C’est justement ce pragmatisme qui causera la fin du moteur GM. Car il n’est pas fiable. C’est simple, tout pose problème : culasses, arbres à cames ovalisés, pompes à injection, car le constructeur n’a pas jugé bon de les doter de détecteurs d’eau, malgré la faible qualité du gasoil outre-Atlantique. Par ailleurs, le carburant s’infiltre dans l’huile, par la faute de segments trop faibles, ce qui fait couler pas mal de bielles, tandis que la chaîne de distribution s’allonge.
La clientèle réagit à l’américaine : par une class action contre GM. Il faut dire que près de 25 % de ces mécaniques ont connu de gros ennuis, que le SAV s’est d'ailleurs révélé incapable de résoudre, avec pour conséquence de valeurs de revente qui s’effondrent.

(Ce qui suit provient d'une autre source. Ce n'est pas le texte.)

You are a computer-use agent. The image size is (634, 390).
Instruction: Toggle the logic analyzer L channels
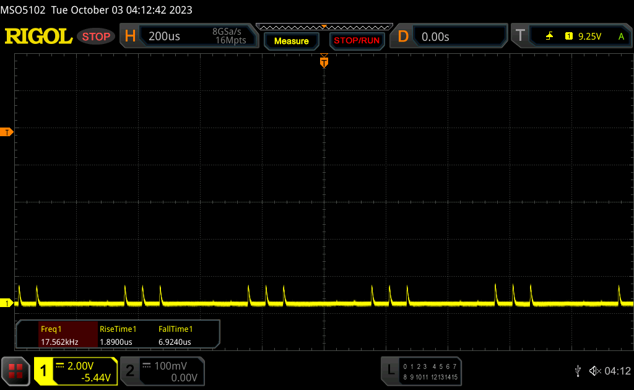point(421,371)
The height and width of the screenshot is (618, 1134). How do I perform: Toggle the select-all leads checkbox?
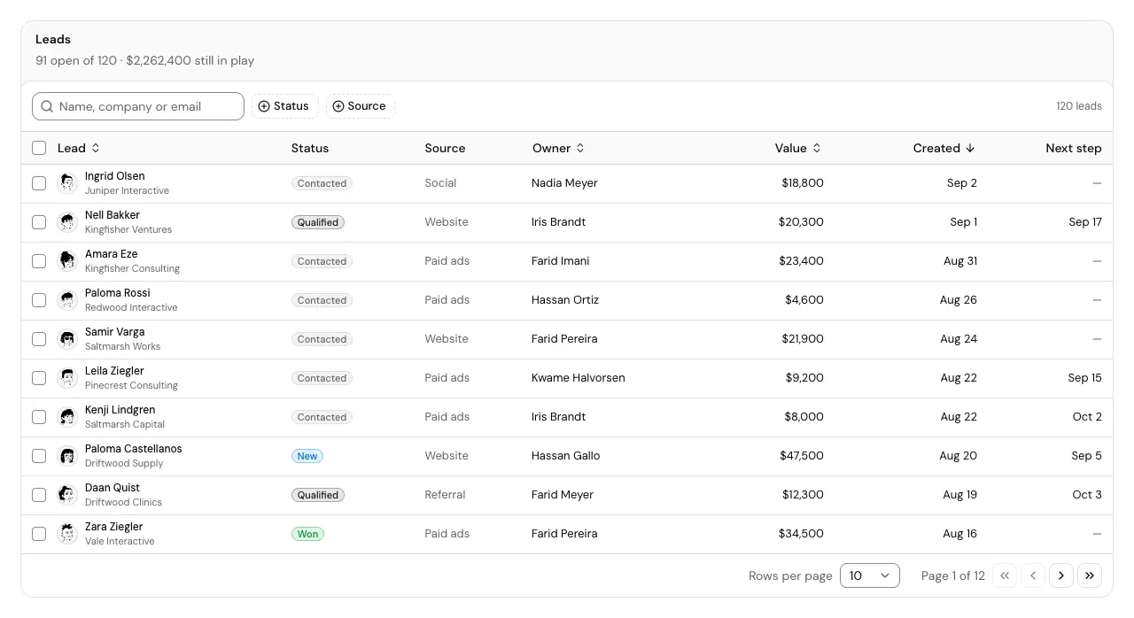point(39,148)
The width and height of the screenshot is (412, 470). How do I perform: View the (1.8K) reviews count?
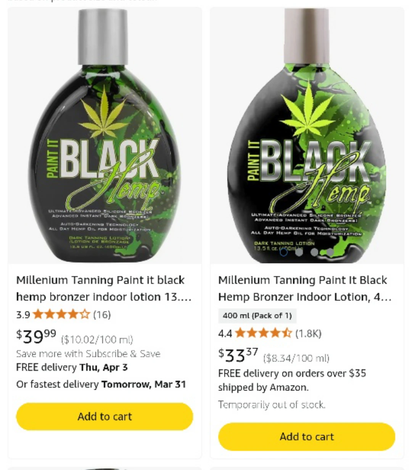tap(308, 333)
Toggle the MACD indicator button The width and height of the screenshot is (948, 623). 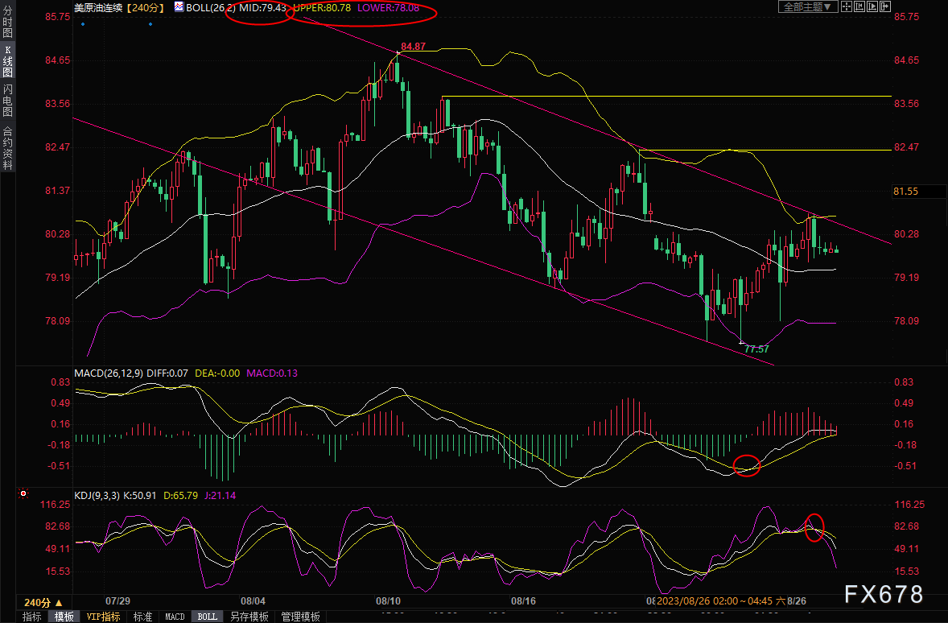[x=175, y=617]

Le groupe a donc dépensé des sommes colossales pour dédommager les gens lésés.
Mais s’il n’y avait que ça… C’en était fini de la réputation du diesel made in USA, alors que GM, pour 1980, avait largement fiabilisé son V8. Il avait même mis sur le marché un V6 4,3 l au gasoil, plutôt solide lui, largement à-même de concurrencer le 2,4 l de la Mercedes 240D. C’est tout à fait regrettable car les autos ont fini par devenir suffisamment solides et le réseau suffisamment formé, au bénéfice des propriétaires qui appréciaient ces voitures pour leur économie et leur confort.
Que serait-il advenu du diesel aux USA sans ces voitures peu fiables et l’affaire VW ? Peut-être que l’engouement fort qui était le sien au début se serait poursuivi, avec à la clé, un réchauffement climatique un poil moins rapide et une urgence moindre à passer à l’électrique, au détriment de Tesla. Ou alors, ses particules noires auraient accéléré le désir de dépollution, donc d’électrique, allez savoir. En tout cas, s'il n'a pas disparu du marché US, le diesel y resté anecdotique.